#### TASK DIRECTIONS
Please return only the lines from the one holding "Alicante (67, 49)" through the one holding "Política de privacidad (168, 2545)", exactly as they appear in the records below, both ends included.

··· MATERIALS PROVIDED ···

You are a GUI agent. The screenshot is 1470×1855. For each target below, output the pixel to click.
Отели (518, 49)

···
··· MATERIALS PROVIDED ···

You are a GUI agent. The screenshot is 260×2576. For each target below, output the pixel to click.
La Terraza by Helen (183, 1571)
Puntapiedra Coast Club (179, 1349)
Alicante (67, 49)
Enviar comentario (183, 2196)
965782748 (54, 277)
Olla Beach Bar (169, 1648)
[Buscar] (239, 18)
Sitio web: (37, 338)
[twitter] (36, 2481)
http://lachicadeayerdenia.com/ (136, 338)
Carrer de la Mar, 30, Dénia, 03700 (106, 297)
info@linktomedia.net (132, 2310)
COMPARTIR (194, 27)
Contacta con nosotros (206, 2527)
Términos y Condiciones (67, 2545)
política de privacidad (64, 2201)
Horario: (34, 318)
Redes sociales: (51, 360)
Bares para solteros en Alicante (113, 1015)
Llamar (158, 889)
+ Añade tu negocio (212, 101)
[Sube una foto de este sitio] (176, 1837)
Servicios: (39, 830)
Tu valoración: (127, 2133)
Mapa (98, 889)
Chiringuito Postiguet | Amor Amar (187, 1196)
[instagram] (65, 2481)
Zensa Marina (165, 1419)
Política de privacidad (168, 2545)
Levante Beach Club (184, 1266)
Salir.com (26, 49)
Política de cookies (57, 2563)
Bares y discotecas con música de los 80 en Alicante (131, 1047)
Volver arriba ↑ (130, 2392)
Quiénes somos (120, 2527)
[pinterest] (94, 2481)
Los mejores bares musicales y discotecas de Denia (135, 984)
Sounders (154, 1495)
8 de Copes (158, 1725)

···

#### ANSWER SECTION
Alicante (67, 49)
Enviar comentario (183, 2196)
965782748 (54, 277)
Olla Beach Bar (169, 1648)
[Buscar] (239, 18)
Sitio web: (37, 338)
[twitter] (36, 2481)
http://lachicadeayerdenia.com/ (136, 338)
Carrer de la Mar, 30, Dénia, 03700 (106, 297)
info@linktomedia.net (132, 2310)
COMPARTIR (194, 27)
Contacta con nosotros (206, 2527)
Términos y Condiciones (67, 2545)
política de privacidad (64, 2201)
Horario: (34, 318)
Redes sociales: (51, 360)
Bares para solteros en Alicante (113, 1015)
Llamar (158, 889)
+ Añade tu negocio (212, 101)
[Sube una foto de este sitio] (176, 1837)
Servicios: (39, 830)
Tu valoración: (127, 2133)
Mapa (98, 889)
Chiringuito Postiguet | Amor Amar (187, 1196)
[instagram] (65, 2481)
Zensa Marina (165, 1419)
Política de privacidad (168, 2545)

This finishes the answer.